私はその避難者の群れの中に、はからずもお前たちの一家のものを見出《みいだ》した。私たちは昂奮《こうふん》して、痛いほど肩を叩《たた》きあった。お前たちはすっかり歩き疲れていた。私はすぐ近くのY村まで行けば、一晩位はどうにかなるだろうと云って、お前たちを無理に引張って行った。
Y村では、野原のまん中に、大きな天幕が張られていた。焚火《たきび》がたかれていた。そうして夜更《よふ》けから、炊《た》き出しがはじまった。その時分になっても、私の両親はそこへ姿を見せなかった。しかし私は、そんな周囲の生き生きとした光景のおかげで、まるでお前たちとキャンプ生活でもしているかのように、ひとりでに心が浮き立った。

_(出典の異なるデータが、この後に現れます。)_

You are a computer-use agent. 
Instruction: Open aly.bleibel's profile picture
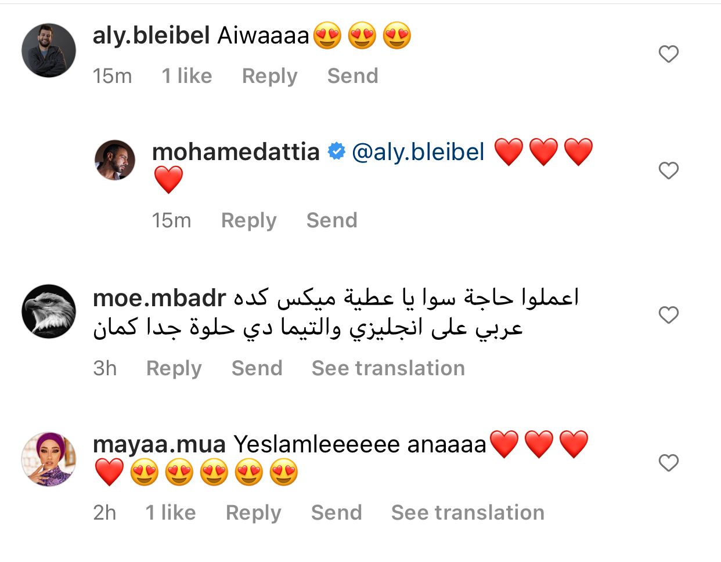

私はお前たちと、その天幕の片隅《かたすみ》に、一塊りに重なり合いながら、横になった。寝返りを打つと、私の頭はかならず誰かの頭にぶつかった。そうして私たちは、いつまでも寝つかれなかった。ときおり、かなり大きな余震があった。そうかと思うと、誰かが急に笑い出したような泣き方をした。……すこしうとうとと眠ってから、ふと目をさますと、誰だか知らない、寝みだれた女の髪の毛が、私の頬《ほお》に触《さわ》っているのに気がついた。私はゆめうつつに、そのうっすらした香《かお》りをかいだ。その香りは、私の鼻先きの髪の毛からというよりも、私の記憶の中から、うっすら浮んでくるように見えた。それは匂《にお》いのしないお前の匂いだ。太陽のにおいだ。麦藁《むぎわら》帽子のにおいだ。……私は眠ったふりをして、その髪の毛のなかに私の頬を埋めていた。お前はじっと動かずにいた。お前も眠ったふりをしていたのか?
早朝、私の父の到着の知らせが私たちを目覚《めざ》ませた。私の母は私の父からはぐれていた。そうしていまだにその行方が分らなかった。私の家の近くの土手へ避難した者は、一人残らず川へ飛び込んだから、ことによるとその川に溺《おぼ》れているのかも知れない。……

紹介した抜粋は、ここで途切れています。